Vous vous êtes préparé avec beaucoup de soin, et puis en chemin, vous vous rendez compte
que le trajet va durer beaucoup plus longtemps que prévu parce que vous n'aviez pas anticipé
autant de circulation sur la route. C'est idiot, mais ça va induire du stress, et vous allez peut-
être même arriver en retard, et donc créer une première impression assez désastreuse sur les
gens d'en face. Comme l'équipement et l'environnement ne doivent pas entraver la
négociation mais au contraire la faciliter, cela doit faire l'objet d'une préparation efficace. Il
faut aussi prendre en compte les différences culturelles, le cas échéant. Dans certains
contextes, l'étiquette, le formalisme lié à un environnement joue un rôle crucial. C'est une
marque de respect. Donc tout ne tourne pas uniquement autour de l'équipement, mais une
fois encore, vous devez vous montrer attentif à ces détails.

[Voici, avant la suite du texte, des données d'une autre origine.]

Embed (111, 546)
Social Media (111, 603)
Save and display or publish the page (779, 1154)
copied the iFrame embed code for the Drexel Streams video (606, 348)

Maintenant que nous avons terminé la préparation de ces dix éléments, je voudrais insister
sur une petite chose. Ces dix éléments de la préparation sont imbriqués. Ils se connectent
entre eux. Et quand vous examinez une situation, vous pouvez démarrer par un et continuer
par l'autre. Peu importe l'ordre dans lequel vous les prenez, mais vous devez à la fin vérifier
que les dix ont été traités. Et ils se connectent. Par exemple, si vous savez que vous aurez
affaire à des personnes très formelles, élément sur la relation, vous devez accorder plus
d'attention à la préparation de l'organisation en termes de processus, avec un ordre du jour
très clair envoyé au préalable, et même à la logistique. Salle de réunion très professionnelle,
et par exemple, si le contexte le justifie, vous allez mettre une cravate. Tout ceci sera
connecté. Et là encore, pratiquez cette méthode, qu'elle vous devienne de plus en plus
familière, et vous verrez, les résultats arriveront très vite.